Farage is reportedly being paid £1.5m for his appearance in the jungle, and given that there’s hardly any other person in this year’s line-up we either know or care about, and a publicly-acknowledged villain is a must-have for the cast list, it’s hardly surprising that he’s been able to dictate terms. There wouldn’t be a show this year without Farage. But what does that say about I’m A Celeb, and about those of us who tune in?

The plot line is easy enough to predict. Farage will be selected by the public to undertake all manner of nasty trials – he has already had his encounter with snakes, and has been forced to eat four types of animal genitalia – but he will play the lovable rogue for all it’s worth, and make suckers of us all. He’s not such a terrible geezer, after all, we’ll conclude. He’s a good sport – look at him eat that cow’s arse. And compared with Ms Rose and her asinine shrieking and pathological attention-seeking, he’s a model of thoughtfulness.

He won’t win, but he’ll be kept in the jungle long enough for ITV to feel they’ve had value for money. And meanwhile this whole process – established last year by Matt Hancock – is nauseating. By this device, we will briefly forget that Farage poisoned the body politic, introduced xenophobia into the mainstream, demonised immigrants, gave us Brexit, and succumb to his blokeish charm (such as it is). I even found myself being manipulated in this way on Sunday night, and felt sick as a result.

It’s already started. The restaurant critic Grace Dent, a serious person, was to be found hugging Farage on Tuesday night’s episode. “He’s a complete lunatic,” she said. “I respect that.”

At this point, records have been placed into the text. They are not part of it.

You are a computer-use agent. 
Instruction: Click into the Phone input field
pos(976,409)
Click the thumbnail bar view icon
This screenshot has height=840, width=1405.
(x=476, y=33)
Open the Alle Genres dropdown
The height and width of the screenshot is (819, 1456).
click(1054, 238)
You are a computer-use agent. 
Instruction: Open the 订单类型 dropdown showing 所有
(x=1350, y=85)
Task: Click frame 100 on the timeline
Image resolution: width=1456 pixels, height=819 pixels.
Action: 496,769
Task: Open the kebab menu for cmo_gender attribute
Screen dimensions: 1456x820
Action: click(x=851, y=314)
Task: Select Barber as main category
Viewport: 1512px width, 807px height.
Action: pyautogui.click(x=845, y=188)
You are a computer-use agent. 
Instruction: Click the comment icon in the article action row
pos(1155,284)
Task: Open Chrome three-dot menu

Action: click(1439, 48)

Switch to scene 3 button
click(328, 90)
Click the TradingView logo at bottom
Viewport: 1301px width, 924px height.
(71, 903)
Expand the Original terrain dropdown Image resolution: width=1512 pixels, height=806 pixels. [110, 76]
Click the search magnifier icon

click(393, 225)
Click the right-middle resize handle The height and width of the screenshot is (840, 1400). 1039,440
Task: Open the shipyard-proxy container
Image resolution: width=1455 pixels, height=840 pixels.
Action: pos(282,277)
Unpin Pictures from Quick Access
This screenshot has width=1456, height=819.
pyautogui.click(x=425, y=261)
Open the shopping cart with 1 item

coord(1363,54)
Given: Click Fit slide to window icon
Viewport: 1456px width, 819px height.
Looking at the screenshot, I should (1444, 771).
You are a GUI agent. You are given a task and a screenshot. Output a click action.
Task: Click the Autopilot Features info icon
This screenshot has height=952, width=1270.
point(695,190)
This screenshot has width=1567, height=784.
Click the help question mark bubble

For his part, Farage has a more calculating approach than some of the guileless ingenues on display. He wants, he says, “to reach the whole nation” and has worked out that if you are selected for the trials, you have “25 per cent of the air time”. Ah, the hubris of a politician, who believes the more we see them, the more we’ll like them. I have news for you, Nigel – the very opposite is true.

It’s been an astonishing feat of longevity for I’m A Celeb still to be on our screens, and with very few format changes, 21 years after Tony Blackburn became the first King of the Jungle. Ant and Dec are still good value, but there’s something in their demeanour this time round which makes me think that when they shout in unison at the top of the show “get me out of here”, they may now mean it.

How many more times can they, can we, can anyone, watch a disgraced politician eat a sheep’s udder? Enough, already.